How to Use AI for Investing | Tools & Predictions
Nemanja Curcic

Artificial intelligence has taken the world by storm recently, disrupting virtually every branch of human industry, including investing. Powerful software can now almost instantaneously process huge amounts of data and deliver invaluable conclusions about the evolving market. This detailed guide will uncover how to use AI for investing in many relevant aspects and analyze the benefits investors can gain with the right tools and predictions.

What is artificial intelligence?

It is tough to find anything without AI today. The ads you watch online are governed by a specialized algorithm. Your neighbor’s kid is fighting an AI in a video game right now. The person from the customer service you talked to yesterday? Yup, AI. Likewise, someone investing in the same market as you is using AI to analyze data that would take weeks just to read through. Like with other sectors, it is getting difficult to imagine investing without AI. 

About AI

Artificial intelligence (AI) is intelligence shown by machines instead of living beings. In computing, it refers to algorithms that allow machines to analyze data, learn from it, generate new data, and perform actions without human guidance.

In other words, AI can help with many things, but how exactly can you use AI for investing?

How can AI help investors make smart decisions?

AI algorithms and machine learning allow sophisticated software that deciphers data and recognizes patterns, which is further processed to produce concrete investing recommendations.

In other words, AI can help investors gain valuable insights into market movements, assess risk, and provide forecasts based on the available data and ongoing trends. Furthermore, autonomous decision-making allows investors to execute their trading strategies and manage portfolios using pre-set conditions and rules.

Resourceful investors can utilize artificial intelligence to craft better strategies, increase the speed of their decision-making exponentially, and, most importantly, gain better returns on average.

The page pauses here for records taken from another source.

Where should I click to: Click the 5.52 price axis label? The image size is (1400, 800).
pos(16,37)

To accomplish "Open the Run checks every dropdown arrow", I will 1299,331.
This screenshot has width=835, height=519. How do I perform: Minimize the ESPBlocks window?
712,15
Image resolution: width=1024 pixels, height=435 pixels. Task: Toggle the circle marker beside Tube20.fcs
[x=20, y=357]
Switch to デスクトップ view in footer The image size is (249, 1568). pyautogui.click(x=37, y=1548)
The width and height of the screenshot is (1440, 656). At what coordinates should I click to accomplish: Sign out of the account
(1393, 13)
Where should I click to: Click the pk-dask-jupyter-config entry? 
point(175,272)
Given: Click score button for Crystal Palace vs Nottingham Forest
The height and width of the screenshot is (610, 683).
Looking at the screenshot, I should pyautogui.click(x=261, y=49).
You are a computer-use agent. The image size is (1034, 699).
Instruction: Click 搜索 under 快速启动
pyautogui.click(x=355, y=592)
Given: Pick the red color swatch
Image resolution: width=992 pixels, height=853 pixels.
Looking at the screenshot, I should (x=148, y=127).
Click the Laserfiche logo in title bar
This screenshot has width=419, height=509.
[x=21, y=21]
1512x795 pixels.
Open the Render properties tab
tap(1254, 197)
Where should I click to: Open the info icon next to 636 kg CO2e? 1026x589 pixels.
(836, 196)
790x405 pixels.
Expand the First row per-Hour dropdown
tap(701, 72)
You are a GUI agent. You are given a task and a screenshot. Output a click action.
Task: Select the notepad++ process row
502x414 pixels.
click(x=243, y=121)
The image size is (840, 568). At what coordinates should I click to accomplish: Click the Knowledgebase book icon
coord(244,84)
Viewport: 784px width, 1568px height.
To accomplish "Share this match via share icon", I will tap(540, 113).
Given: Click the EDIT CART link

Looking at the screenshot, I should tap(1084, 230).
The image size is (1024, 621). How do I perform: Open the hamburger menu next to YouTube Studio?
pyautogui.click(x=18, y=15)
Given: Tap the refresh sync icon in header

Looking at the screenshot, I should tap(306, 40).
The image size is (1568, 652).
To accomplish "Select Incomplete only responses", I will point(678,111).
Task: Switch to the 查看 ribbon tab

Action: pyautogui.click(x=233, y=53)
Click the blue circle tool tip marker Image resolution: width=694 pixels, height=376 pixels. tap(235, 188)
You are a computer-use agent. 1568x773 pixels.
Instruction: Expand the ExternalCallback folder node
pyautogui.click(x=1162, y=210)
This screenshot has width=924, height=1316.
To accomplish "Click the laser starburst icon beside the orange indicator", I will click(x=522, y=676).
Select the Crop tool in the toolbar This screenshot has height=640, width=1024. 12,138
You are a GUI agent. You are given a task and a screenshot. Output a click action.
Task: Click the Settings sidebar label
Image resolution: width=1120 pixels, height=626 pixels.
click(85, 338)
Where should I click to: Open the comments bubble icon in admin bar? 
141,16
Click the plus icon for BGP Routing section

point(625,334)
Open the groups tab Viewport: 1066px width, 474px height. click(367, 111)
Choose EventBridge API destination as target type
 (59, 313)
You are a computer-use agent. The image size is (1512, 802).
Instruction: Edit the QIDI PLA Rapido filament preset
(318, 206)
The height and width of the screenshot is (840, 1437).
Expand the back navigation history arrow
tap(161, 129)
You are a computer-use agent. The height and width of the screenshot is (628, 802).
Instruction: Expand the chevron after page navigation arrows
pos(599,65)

How is AI used in investing?

There are many, many ways by which AI can help investors make smarter decisions, so here we’ll give the most common ones:

  • Predictive analytics. Predictive AI can identify patterns in vast amounts of market-related data and then use them to predict market trends and provide informed price movement forecasts. Similarly, this also applies to social media, news outlets, and other sources of information to produce a broad sketch of behavioral habits in a target audience;
  • Portfolio management. Having a solid grasp on real-time market trends allows AI to automate portfolio management based on personal preferences (like risk tolerance, time, and investment approach) and ongoing market trends;
  • Risk measuring. Speaking of risk, the AI’s ability to identify patterns also comes in handy when spotting anomalies in these trends. In other words, investors can use AI to gauge risk on the sector level and the broader market volatility but also detect potential frauds and other types of scams;
  • High-frequency trading and mass-trading. Although these tactics are primarily reserved for institutional investors due to high costs and sophisticated equipment requirements, AI can be used to exploit the global market inefficiencies. For example, market self-regulation is not instantaneous, and the use of AI allows big investors to exploit fractional discrepancies on a large scale and high frequency;
  • Alternative data analysis. As AI is not limited by “conventional” restrictions like time and prioritization, it can also be feed alternative data to support or disprove predicted trends, including satellite data, credit card transaction maps, and geolocation information;
  • Stress simulation. AI is also quite handy in simulation, as savvy users can set extraordinary parameters and watch it behave in fringe circumstances. This ability allows the smart software to assess how portfolios and strategies react in specific scenarios, like geopolitical crises or recessions.

AI price prediction tools

The most widespread use of AI for investing is an AI price prediction tool, which is simple to navigate and provides straightforward indicators and instructions.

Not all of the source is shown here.